OK, I have managed to implement the SHA1 assemler version (thanks to EngKin for the {$ASMMODE INTEL} compiler directive tip!)
SHA1
For files, running on a 32-bit Windows virtual machine hosted on a 64-bit AMD Linux workstation I saw :
An average of 13 to 14 seconds using the Pascal enhanced SHA1Transform for a 1Gb file
An average of 6-8 seconds using the new assembly compiled SHA1Transform for a 1Gb file
For disks, running on the same platform :
Well, I need to check my time computations. They seem to average about 7Gb per minute (which is still very fast), but from time to time, it leaps to nearly 14gb per minute (which, if true, is mind blowingly fast considering my workstation is about 6 years old!)!! I'm not sure if that is due to disk activity, disk caching etc, or if it';s the way my program is computing the time.
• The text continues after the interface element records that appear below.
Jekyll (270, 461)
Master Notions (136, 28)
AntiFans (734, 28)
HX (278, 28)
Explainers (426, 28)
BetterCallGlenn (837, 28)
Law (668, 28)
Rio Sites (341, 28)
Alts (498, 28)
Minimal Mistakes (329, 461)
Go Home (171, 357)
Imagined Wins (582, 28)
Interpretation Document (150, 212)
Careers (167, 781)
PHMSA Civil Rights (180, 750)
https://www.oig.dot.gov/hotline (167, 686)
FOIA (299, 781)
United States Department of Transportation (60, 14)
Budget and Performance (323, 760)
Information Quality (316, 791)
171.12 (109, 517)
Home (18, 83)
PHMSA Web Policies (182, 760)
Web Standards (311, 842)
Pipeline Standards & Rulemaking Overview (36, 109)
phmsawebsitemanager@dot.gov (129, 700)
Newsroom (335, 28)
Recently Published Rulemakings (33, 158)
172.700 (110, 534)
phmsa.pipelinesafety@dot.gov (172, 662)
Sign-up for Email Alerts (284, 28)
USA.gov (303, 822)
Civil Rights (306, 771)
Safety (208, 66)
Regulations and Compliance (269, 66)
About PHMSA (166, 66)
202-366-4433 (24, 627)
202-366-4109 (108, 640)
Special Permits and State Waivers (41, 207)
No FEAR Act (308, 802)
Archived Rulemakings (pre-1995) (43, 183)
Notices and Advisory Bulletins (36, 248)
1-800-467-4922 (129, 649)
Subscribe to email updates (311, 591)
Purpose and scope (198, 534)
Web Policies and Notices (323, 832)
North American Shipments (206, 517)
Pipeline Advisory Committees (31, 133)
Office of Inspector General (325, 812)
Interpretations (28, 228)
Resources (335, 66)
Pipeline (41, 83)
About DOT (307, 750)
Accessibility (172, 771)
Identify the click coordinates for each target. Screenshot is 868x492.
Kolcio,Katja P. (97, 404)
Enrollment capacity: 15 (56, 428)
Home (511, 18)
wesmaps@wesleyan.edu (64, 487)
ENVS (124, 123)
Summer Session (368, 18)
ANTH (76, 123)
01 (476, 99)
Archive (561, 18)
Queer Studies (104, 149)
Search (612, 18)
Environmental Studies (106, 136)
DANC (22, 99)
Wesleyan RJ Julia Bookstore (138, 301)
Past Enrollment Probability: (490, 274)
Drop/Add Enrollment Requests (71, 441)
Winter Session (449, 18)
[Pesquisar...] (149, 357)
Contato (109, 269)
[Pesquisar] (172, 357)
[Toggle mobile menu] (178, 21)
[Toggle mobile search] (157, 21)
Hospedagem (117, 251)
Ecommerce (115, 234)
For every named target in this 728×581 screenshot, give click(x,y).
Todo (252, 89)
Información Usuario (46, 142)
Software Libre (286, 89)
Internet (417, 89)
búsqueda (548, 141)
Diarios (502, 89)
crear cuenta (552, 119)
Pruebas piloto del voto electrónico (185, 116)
I will need to do more tests on native hardware rather than through virtualisation.
For MD5
An average of 10 seconds using the Pascal enhanced MDTransform for a 1Gb file
An average of 5 seconds using the new assembly compileded MDTransform for a 1Gb file.
So, on my system, with this architecture, both look very promising. 50% for files with MD5. And around 40% for files with SHA1!
EngKins new paragraph to his CV (or 'Resume' if he's American) : Developed the fastest open source transform procedure on Earth using assembly!